干细胞多能性受多种因子共同调控，我们前期阐明了核心转录因子Oct4、Sox2或Nanog（OSN）的部分互作蛋白在多能性调控网络中的重要作用。但与OSN共同互作的DNA结合蛋白Arid3b，在干细胞中是否起着核心调控作用及机制仍不清晰。近期我们预实验数据显示①Arid3b促进胚胎干细胞向中胚层分化；②调控体细胞重编程；③受中胚层来源的心肌细胞和B细胞发育决定因子的调控；④可能受多种RNA结合蛋白Ddx5与microRNA共同调控；⑤与组蛋白乙酰转移酶和组蛋白去甲基化酶互作。据此我们提出假设，Arid3b上游受RNA结合蛋白与microRNA调控，并通过组蛋白修饰调控干细胞多能性建立及向心肌和B细胞定向分化。本项目拟采用表观遗传学和生物信息学等方法，深层次阐明Arid3b在多能干细胞建立和定向分化中的功能、调控通路与表观机制，为多能性干细胞的临床转化提供理论依据和方法指导。

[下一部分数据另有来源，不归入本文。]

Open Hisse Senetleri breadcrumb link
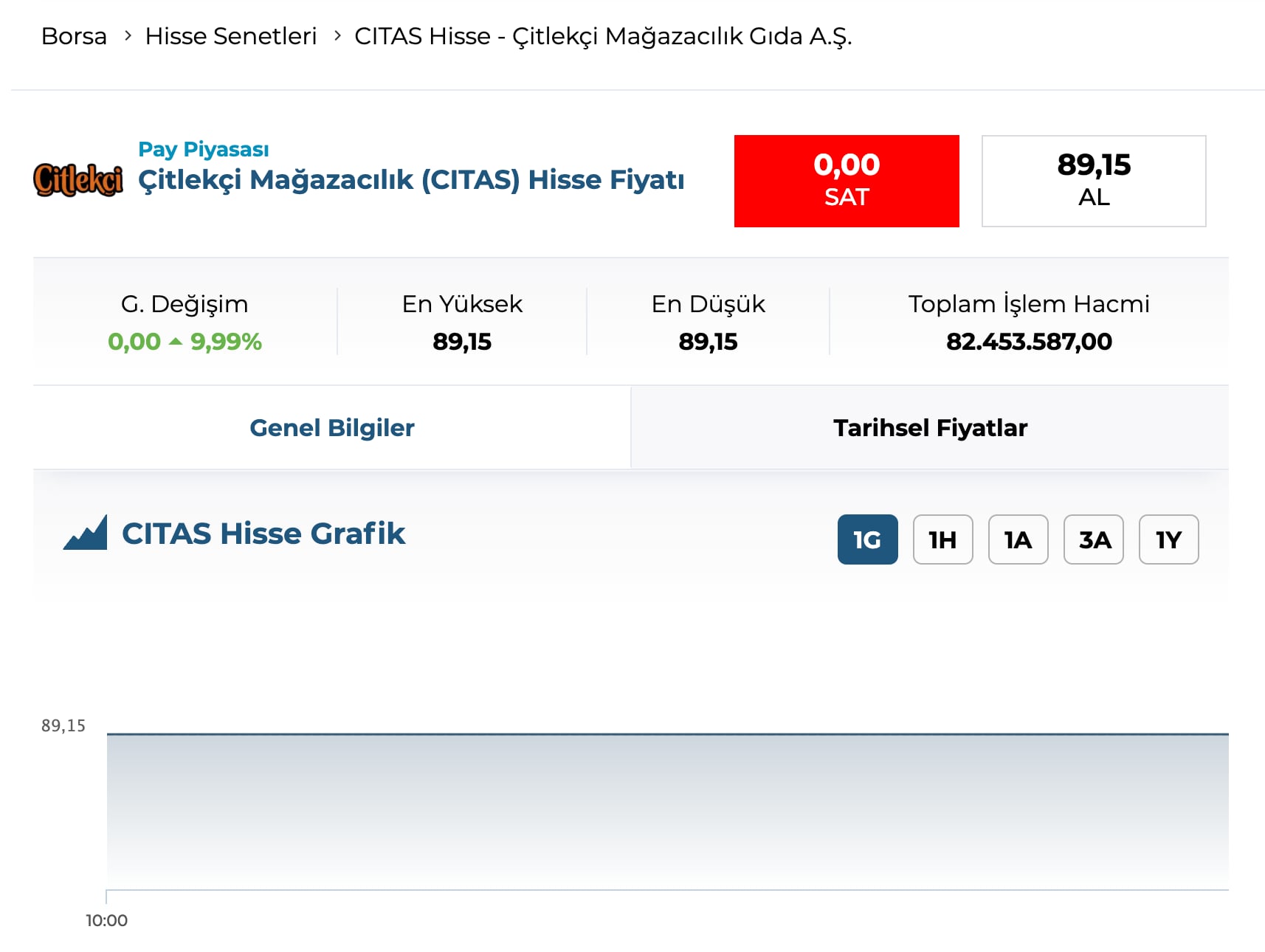Image resolution: width=1265 pixels, height=952 pixels. click(231, 35)
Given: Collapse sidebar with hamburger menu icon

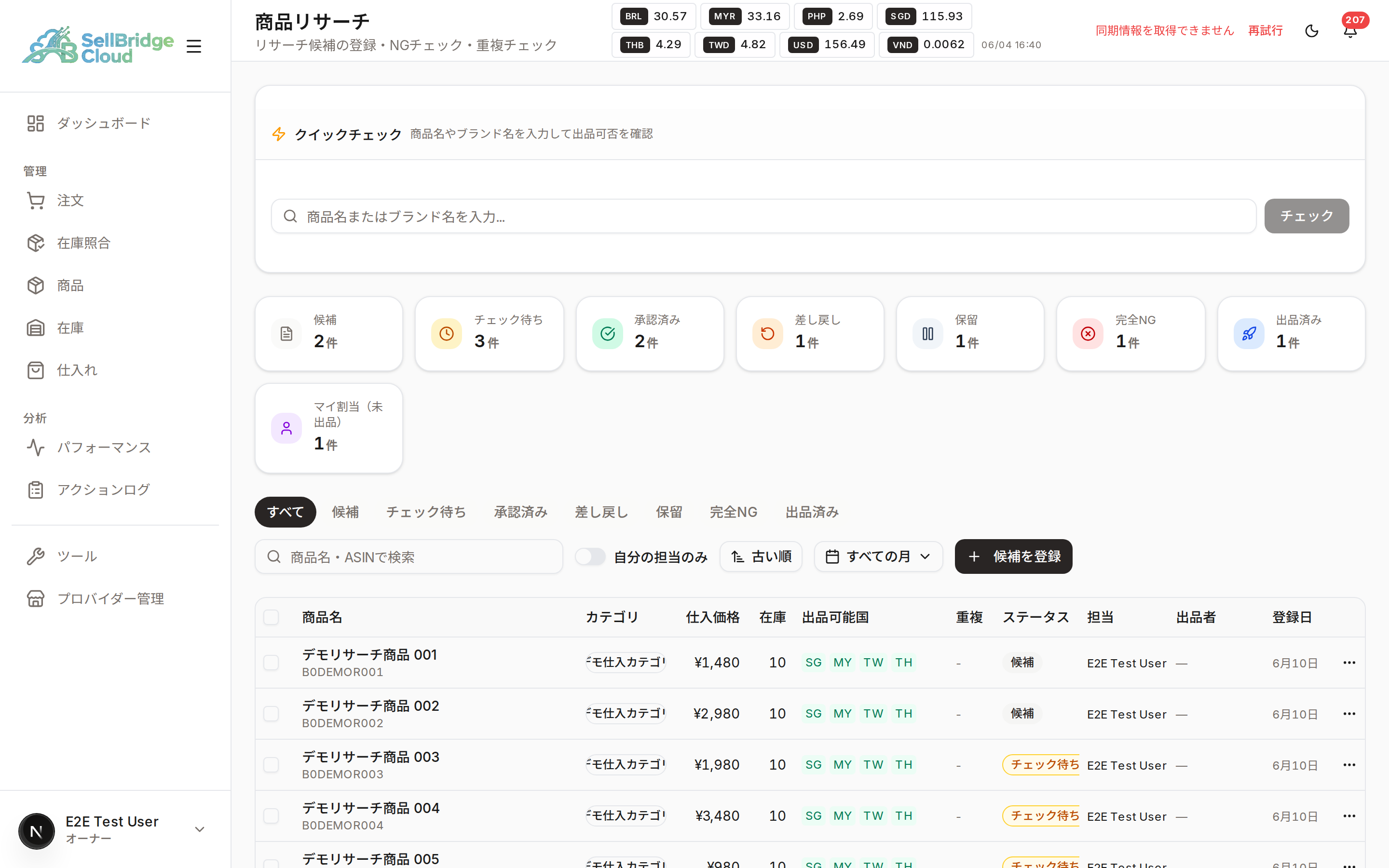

Pluripotency of stem cell is co-regulated by multiple factors. In our previous studies, we defined a large number of newly found proteins which interact with the core transcription factors (TFs), including Oct4, Sox2 and Nanog (OSN), and we confirmed their key roles in pluripotency regulation. However, the function and mechanism of the DNA binding protein Arid3b, which interacts with all the three TFs (OSN), is still not reported. In our preliminary results, we found that Arid3b could promote the reprogramming efficiency of somatic cells, and also improve the mesendodermal fate decision of embryonic stem cell. In the upstream, Arid3b was regulated by the fate decision key factors of cardiomyocytes and B cell, and might be regulated by multiple RNA binding proteins and microRNAs. Moreover, histone demethylase and histone acetyltransferase were observed in Arid3b interactome. Thus, we hypothesize that Arid3b is regulated by microRNAs and RNA binding proteins, then regulates the establishment of pluripotency, as well as cardiomyocytes and B cell differentiation from ESC through histone modification. In the current project, via epigenetic and bioinformatic methods, we will investigate the detail functions and mechnisms of Arid3b in pluripotency regulation, which will provide scientific evidences and technical support for preclinical study and clinical transformation of pluripotent stem cells.